Harry Browne at the Orlando Sentinel - 2000 Libertarian candidate: Freedom is responsibility - Mr. Browne reponds to Charley Reese's July 1 essay.

But freedom is responsibility. When you're free, you're automatically responsible for your own future. The Freedom book shows why you must recognize the consequences of your own acts -- why you must take responsibility for whatever situation you're in today -- why you shouldn't blame others for what you don't like about your life -- why you must make your own decisions so you can be responsible for your own future -- and how to do that without the bad consequences you might be afraid of.
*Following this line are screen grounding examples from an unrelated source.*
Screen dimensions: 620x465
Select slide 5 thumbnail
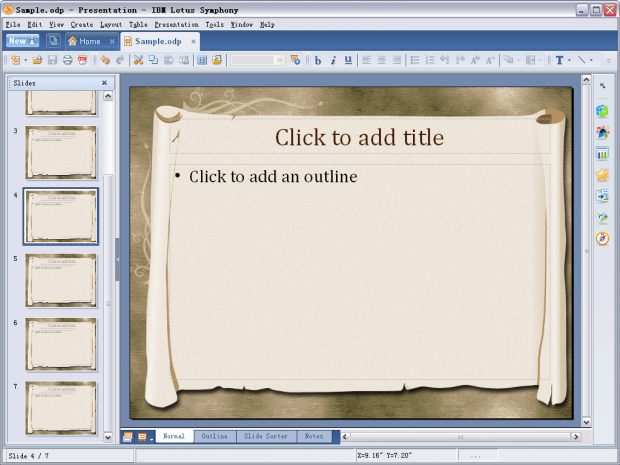[x=61, y=280]
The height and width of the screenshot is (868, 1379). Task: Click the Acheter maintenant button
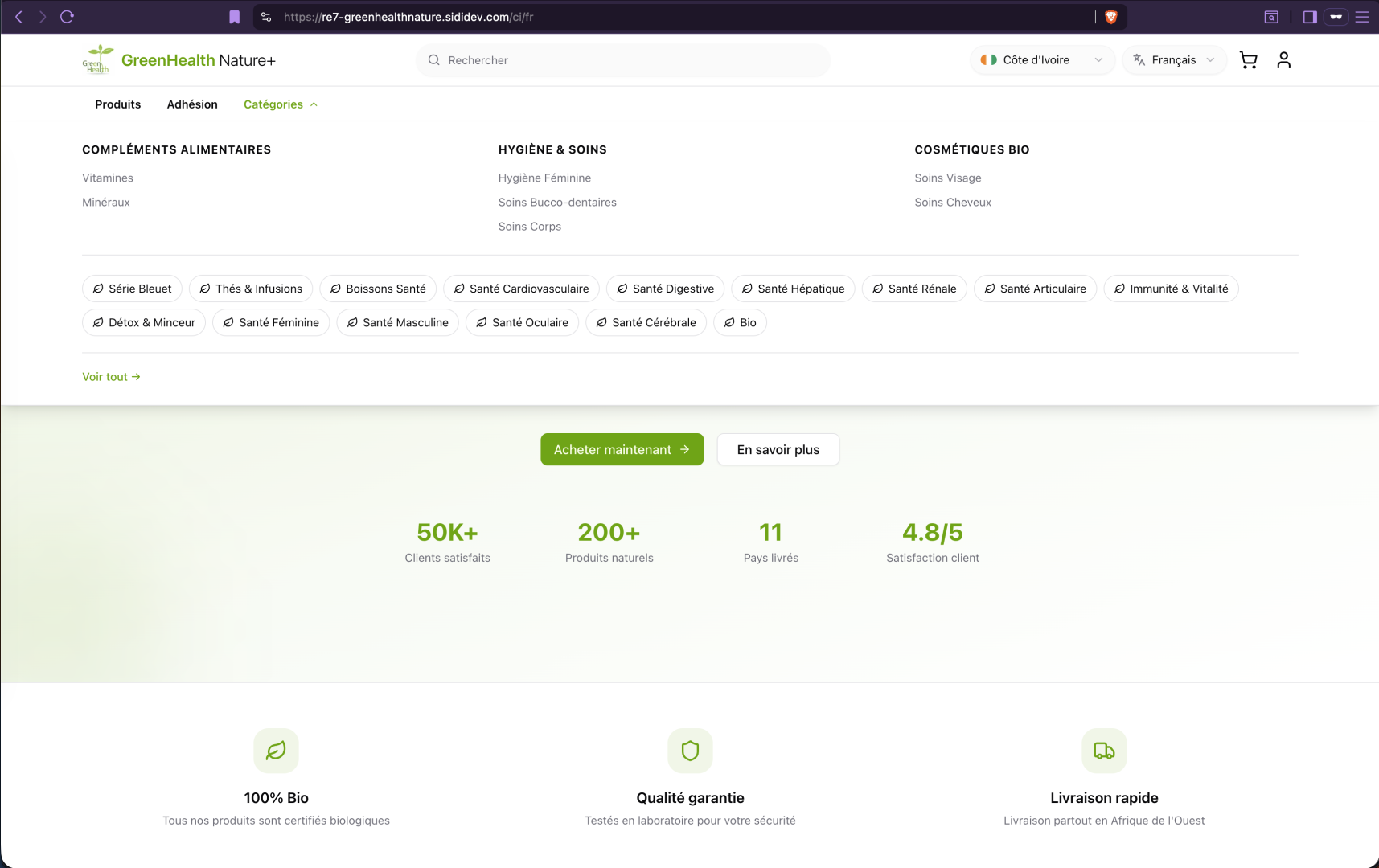click(622, 449)
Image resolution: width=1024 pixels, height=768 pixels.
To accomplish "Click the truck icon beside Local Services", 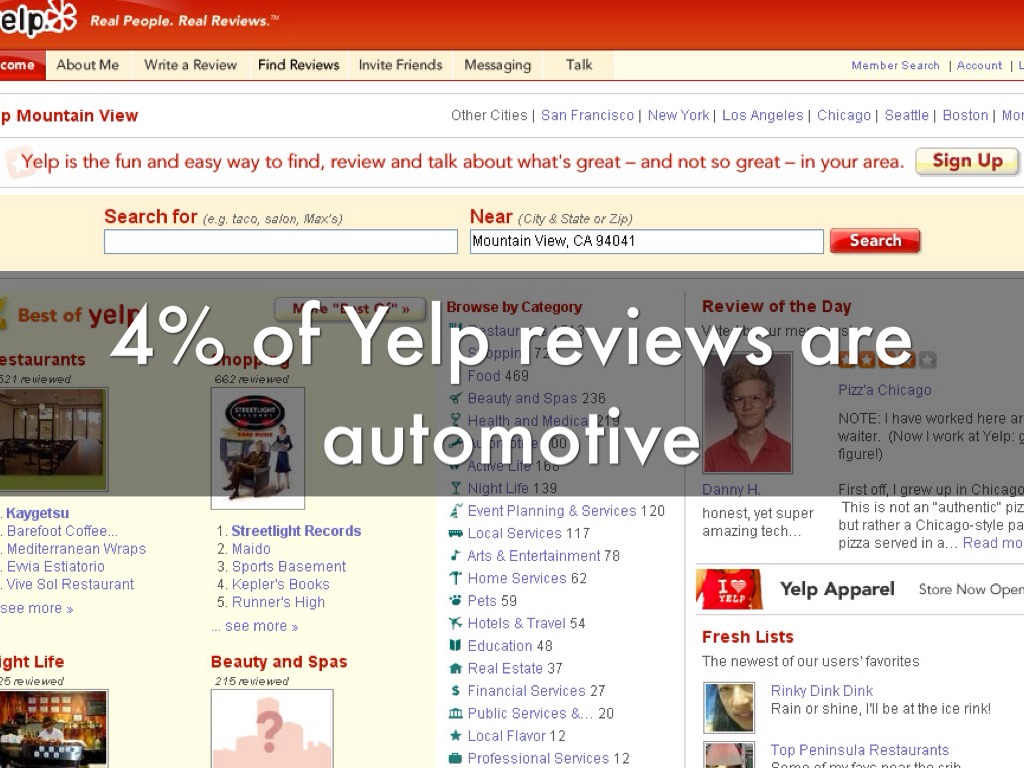I will [456, 533].
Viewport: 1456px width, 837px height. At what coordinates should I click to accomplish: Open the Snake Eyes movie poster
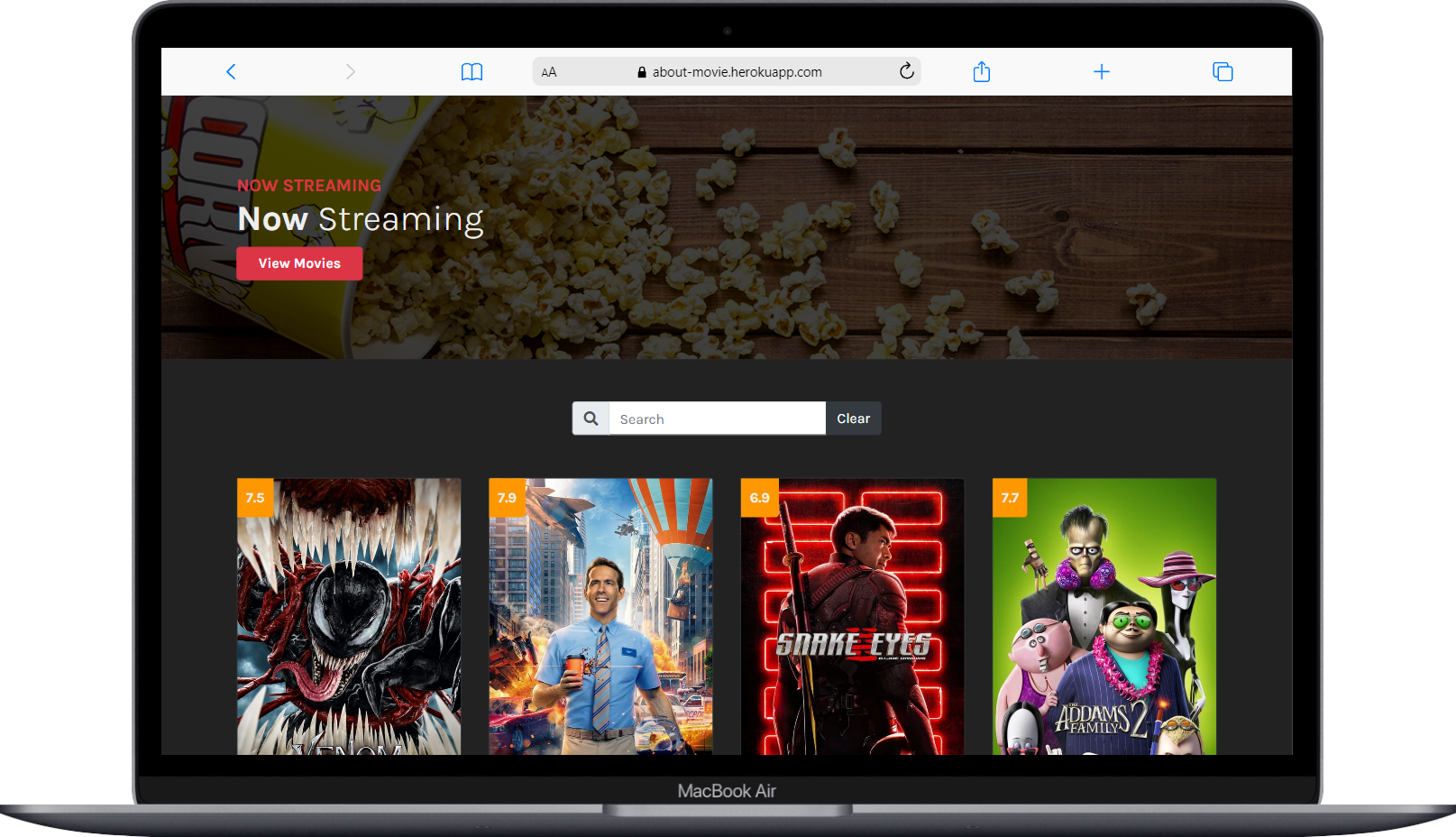(x=852, y=622)
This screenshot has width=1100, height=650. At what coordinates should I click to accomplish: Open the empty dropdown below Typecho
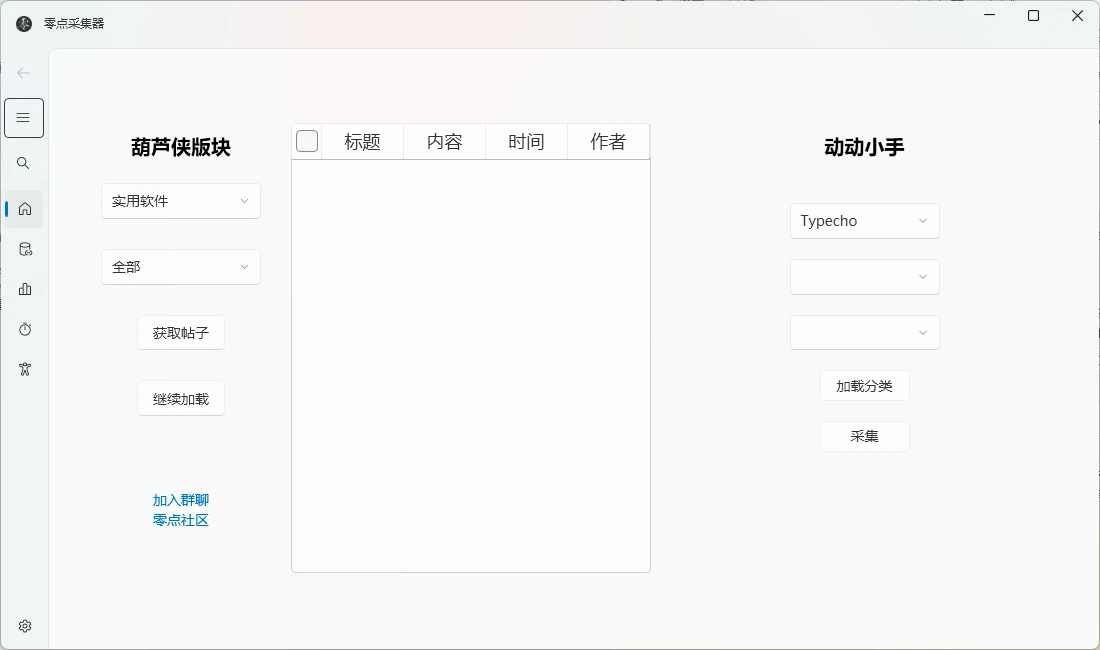point(864,277)
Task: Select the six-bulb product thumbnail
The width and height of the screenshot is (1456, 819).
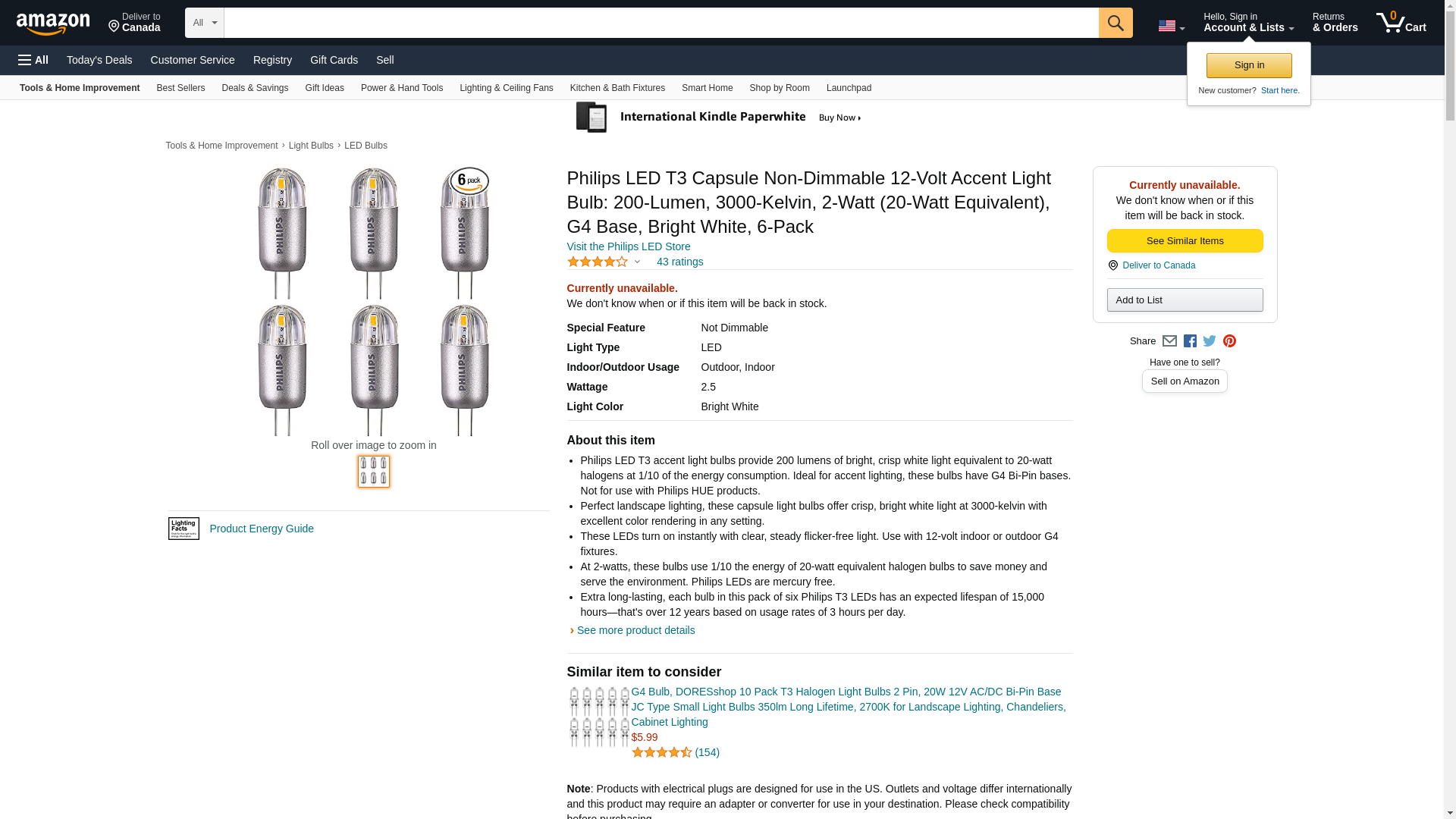Action: (373, 472)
I installed Red Hat Linux 7.1 in a VMWare virtual machine. KDE 2 is very nice, though it takes a long time to start up. Good thing I won't have to do that very often, thanks to VMWare's nice suspend feature. Konqueror, KDE's new file manager, web browser, etc. is almost as nice as Opera, which works fine for me in Red Hat 7.1. I didn't play much with the KOffice apps, but they are rapidly making Microsoft Office look like the bloated pig it is. BlogMax appears to work. And our Java-based User Interface Manager application works modulo repaint failure of the JTree component.